As expected, the URL for results is relative to the URL from which the query is performed. For example, notice the URL in the browser's address navigation bar shows https://sp-foo:88 and the results for this Web Application are also displayed relative to this same https://sp-foo:88 URL:
Results related to another Web App would also be relative to this zone (which to knowledge is new to SP2013). For example, if I query from the https://initech URL (in other words, from the Intranet zone), then all results related to this Web App would be relative to the https://initech URL (such as https://initech/result1.aspx, https://initech/result2.aspx, etc...) as seen in the last two results in the screen shot below...
- Further, the query, which was issued from the Intranet zone of the https://faceman Web App (In this case, https://initech as seen in the browser's address navigation bar), the results related to the https://sp-foo:88 Web App would also be relative to that Web App's Intranet zone
- As seen below, the search results for this Web App are relative to the https://testingfoo:88 URL (such as https://testingfoo:88/item1.aspx, https://testingfoo:88/item2.aspx, etc...) because it is also the Intranet zone for that Web Application
- If the query occurred in the Internet zone, then the results for the https://sp-foo:88 Web App would also be relative to the Internet zone (In that case, results would appear such as https://bargainclownmart:88/item1.aspx, https://bargainclownmart:88/item2.aspx, etc...)
- If the zone you're in doesn't exist in the other Web App, the results will just defer to the Default zone for that applicable Web App
- For example, if I issue a query from https://bargainclownmart.officespace.lab:88 (the Extranet zone of the https://sp-foo:88 Web App), the results from this Web App would be relative to the https://bargainclownmart.officespace.lab:88 URL (such as https://bargainclownmart.officespace.lab:88/item1.aspx, https://bargainclownmart.officespace.lab:88/item2.aspx, etc...)
- However, the https://faceman Web App does not have an Extranet zone, so all results would be relative to its Default URL for https://faceman (such as https://faceman/result1.aspx, https://faceman/result2.aspx, etc...)
- Likewise, if I extended https://faceman into https://hulkmaster as the Custom zone, queries from https://hulkmaster would show results relating to the https://sp-foo:88 Web App using its Default zone because that Web App does not have a Custom zone. In other words, results for this Web App would be relative to the Default URL https://sp-foo:88 such as https://sp-foo:88/item1.aspx, https://sp-foo:88/item2.aspx, etc...
- For example, if I issue a query from https://bargainclownmart.officespace.lab:88 (the Extranet zone of the https://sp-foo:88 Web App), the results from this Web App would be relative to the https://bargainclownmart.officespace.lab:88 URL (such as https://bargainclownmart.officespace.lab:88/item1.aspx, https://bargainclownmart.officespace.lab:88/item2.aspx, etc...)

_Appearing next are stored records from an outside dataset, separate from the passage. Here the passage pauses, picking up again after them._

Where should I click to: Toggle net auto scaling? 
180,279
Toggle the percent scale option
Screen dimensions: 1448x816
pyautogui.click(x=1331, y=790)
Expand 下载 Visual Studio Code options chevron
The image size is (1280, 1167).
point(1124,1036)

For comparison, observed behaviors when crawling the non-Default URLs...
In my content source, I then specify https://faceman and the Internet zone https://bargainclownmart:88 as the start addresses and then perform a full crawl.
For my queries from any zone for any Web App, the search results related to the https://sp-foo:88 Web App will always return relative to the URL that was crawled... in this case https://bargainclownmart:88. In other words...
- If I query from https://sp-foo:88, https://testingfoo:88, etc., all results for this Web App will be relative to the crawled URL https://bargainclownmart:88 (such as https://bargainclownmart:88/item1.aspx, https://bargainclownmart:88/item2.aspx, etc...)
- For example, in this screen capture below, notice the URL for the result "Fight Club" shows bargainlclownmart:88 even though the query was issued from the https://sp-foo:88 URL (as seen in the browser's address navigation bar)
- Likewise, if I query from https://faceman, https://initech, etc., all results related to the https://sp-foo:88 Web App will be relative to the crawled URL https://bargainclownmart:88 such as below:
The moral to this story...
Always crawl the default URL (*the URL being crawled must be a Windows Authenticated zone) unless there is a REALLY good reason otherwise.